Стивен Миллхаузер - Месть Страница 5
Стивен Миллхаузер - Месть читать онлайн бесплатно
Такой была наша первая встреча.
А когда я вернулась домой, то обнаружила престраннейшую вещь - Роберт стоял, ожидая меня, в проеме двери. Это уж несколько слишком, не так ли? И выглядел он растревоженным до смерти, бедненький. Ну, я и сказала ему - где была, об этом. Насчет нож умолчала. А затем отправилась в постель.
Но, боже милостивый, вы только послушайте меня! - совсем заболталась. Можно подумать, у человека и дел других нет, как только сидеть здесь весь день и слушать всякие россказни. Вы же сможете еще немного задержаться, правда? Я так рада. Я ведь еще не показала вам комнаты наверху. Но первым делом - столовая. Сюда, сюда.
Столовая
Я же обещала вам книжные шкафы. Ну вот, смотрите. Uno. Due[1]. И на верхнюю полку буфета обратите внимание. Книжные наркоманы, мы оба. Я начала читать в пять лет и как-то забыла забросить книги заодно со всем другим - с пачками, балетными туфельками, - прощай, фортепиано, адью, коньки, кукла Джинни, теннисная ракетка… Помню, сидела в шестом классе с «Анной из Авонлеи»[2] на коленях, делая вид, будто запоминаю, какие продукты производятся в Центральной Америке, в Чили. Или это Америка Южная? У меня тогда челка была, до бровей, вроде шлема. Так я все и читала - в старших классах, в колледже, - угадайте-ка, по чему я там специализировалась, - потом книжный магазин, Роберт и доброе старое супружество - а я все продолжала переворачивать страницы.
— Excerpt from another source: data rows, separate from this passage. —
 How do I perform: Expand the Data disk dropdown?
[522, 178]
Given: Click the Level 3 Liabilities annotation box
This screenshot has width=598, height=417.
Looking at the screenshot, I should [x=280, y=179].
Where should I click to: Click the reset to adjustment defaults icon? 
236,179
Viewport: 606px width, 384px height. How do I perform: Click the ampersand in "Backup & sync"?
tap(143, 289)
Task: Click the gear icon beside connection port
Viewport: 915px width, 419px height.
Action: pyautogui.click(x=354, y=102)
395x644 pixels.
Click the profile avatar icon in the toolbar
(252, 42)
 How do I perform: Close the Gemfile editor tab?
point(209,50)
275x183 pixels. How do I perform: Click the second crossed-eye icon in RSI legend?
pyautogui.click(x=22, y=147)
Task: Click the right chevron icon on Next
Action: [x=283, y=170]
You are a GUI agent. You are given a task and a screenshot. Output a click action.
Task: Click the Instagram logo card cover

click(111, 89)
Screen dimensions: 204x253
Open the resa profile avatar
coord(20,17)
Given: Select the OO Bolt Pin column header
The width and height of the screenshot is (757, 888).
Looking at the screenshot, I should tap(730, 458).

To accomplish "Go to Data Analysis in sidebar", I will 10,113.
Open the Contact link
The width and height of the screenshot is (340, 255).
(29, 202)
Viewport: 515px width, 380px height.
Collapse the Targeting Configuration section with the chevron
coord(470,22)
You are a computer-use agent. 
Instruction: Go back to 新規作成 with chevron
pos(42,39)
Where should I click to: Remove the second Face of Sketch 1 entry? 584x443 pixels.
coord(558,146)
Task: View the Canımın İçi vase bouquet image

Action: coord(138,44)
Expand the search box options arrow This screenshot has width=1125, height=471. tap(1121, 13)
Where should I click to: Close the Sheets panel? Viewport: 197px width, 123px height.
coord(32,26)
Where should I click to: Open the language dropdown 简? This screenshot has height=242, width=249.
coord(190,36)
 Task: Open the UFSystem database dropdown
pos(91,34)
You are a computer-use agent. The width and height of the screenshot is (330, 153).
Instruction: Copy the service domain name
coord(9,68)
Как по-вашему, могут люди читать так много? Я-то сама благодарна книгам, но, знаете что? Я уже почти год как ни одной не открыла. Взяла вдруг да и перестала читать. Правда-правда. Как раз когда можно было подумать, что чтение мне нужнее всего, я его и забросила. Просто я больше книгам не нравилась. Предана литературой! Хотя, по правде сказать, после стольких предательств - одним больше, одним меньше, какая разница?
Этот стол тоже достался нам от бабушки Роберта. Весь сплошь из красного дерева, - а посмотрите, какая у него на ножках резьба. Все-таки, какой-то он неуклюжий, вы не находите? Завтрак, ленч, их мы съедали на кухне, а обедали всегда здесь. Роберт его поначалу не любил - говорил, стол нагоняет на него ощущение, будто он ест жаренного поросенка в компании королевы Виктории, - хотя, вообще-то, ничего такого уж викторианского в этом столе нет. Но Роберту он всегда немного действовал на нервы. Я держала его накрытым веселенькой такой скатеркой, это помогало.
У этого стола есть тайна - две тайны. Однако сначала я должна рассказать вам о девушках железных и девушках золотых.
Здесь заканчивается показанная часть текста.